[Records — start]

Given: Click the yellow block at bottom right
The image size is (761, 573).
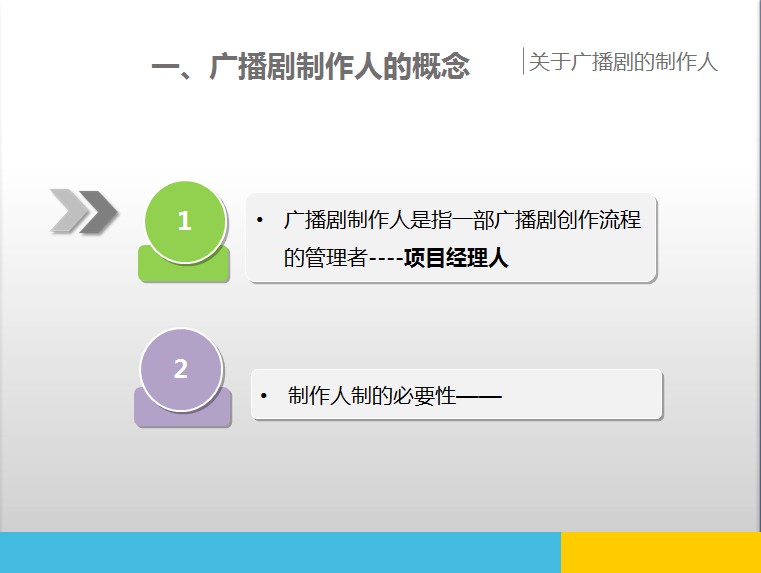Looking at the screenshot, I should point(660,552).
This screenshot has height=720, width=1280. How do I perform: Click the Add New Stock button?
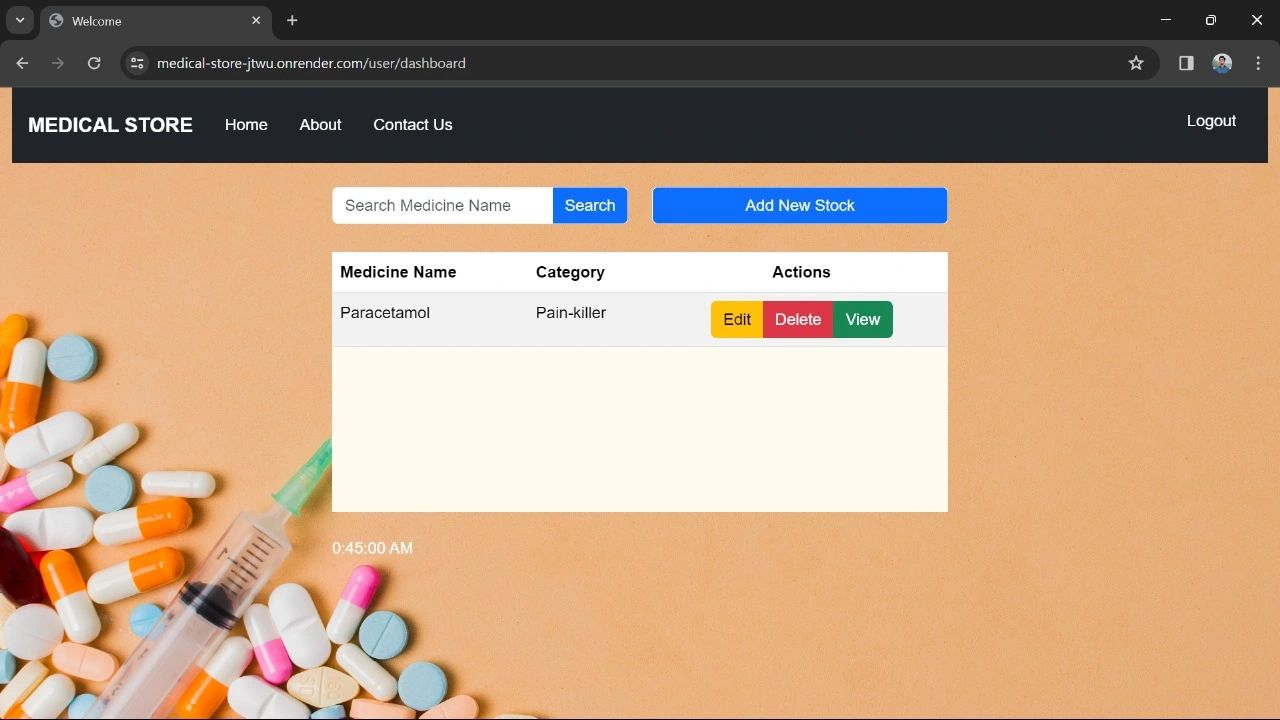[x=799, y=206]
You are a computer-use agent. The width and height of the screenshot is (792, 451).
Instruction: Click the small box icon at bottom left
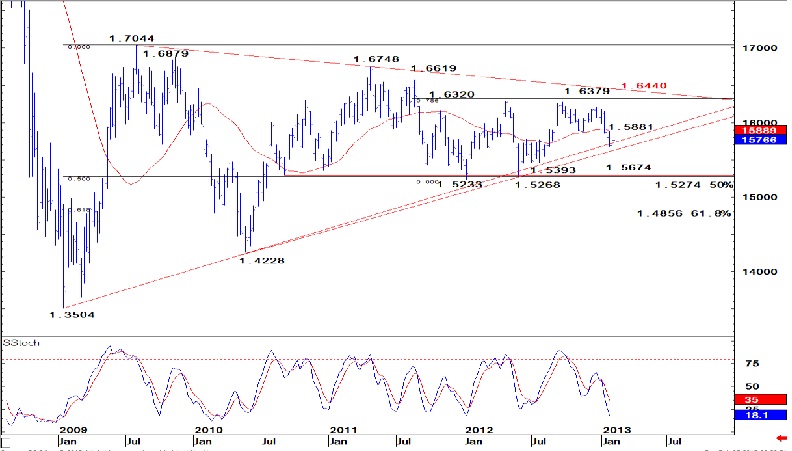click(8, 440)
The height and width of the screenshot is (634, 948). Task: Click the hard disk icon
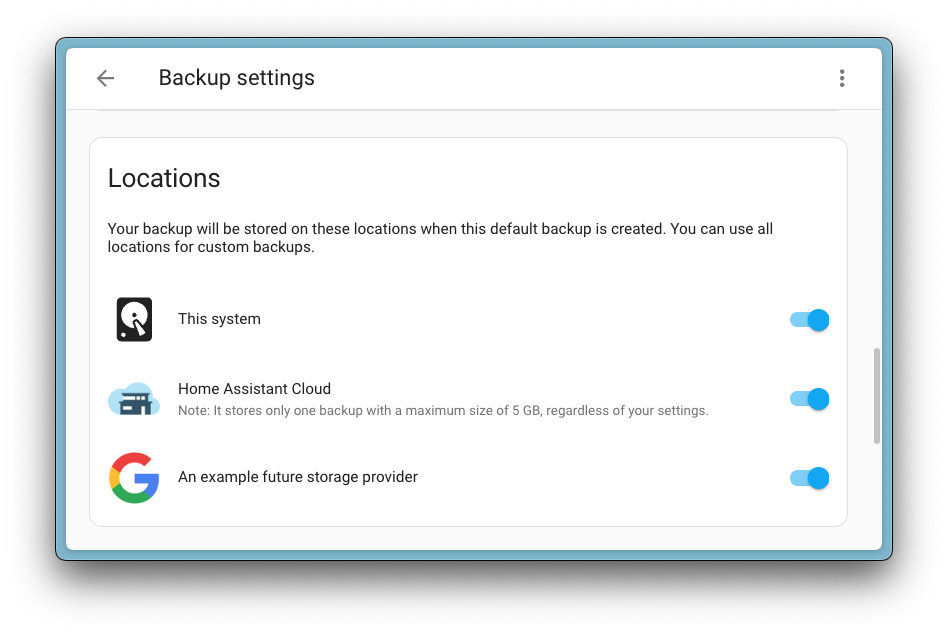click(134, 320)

[Records — finish]

*Requirement*: Reproduce the data exactly, please, and omit its pictures.

*Answer to the exercise*:
Given: Click the yellow block at bottom right
The image size is (761, 573).
Looking at the screenshot, I should point(660,552).
This screenshot has height=720, width=1280. How do I perform: Click the Add New Stock button?
[x=799, y=206]
You are a computer-use agent. The width and height of the screenshot is (792, 451).
Instruction: Click the small box icon at bottom left
click(8, 440)
The height and width of the screenshot is (634, 948). Task: Click the hard disk icon
click(134, 320)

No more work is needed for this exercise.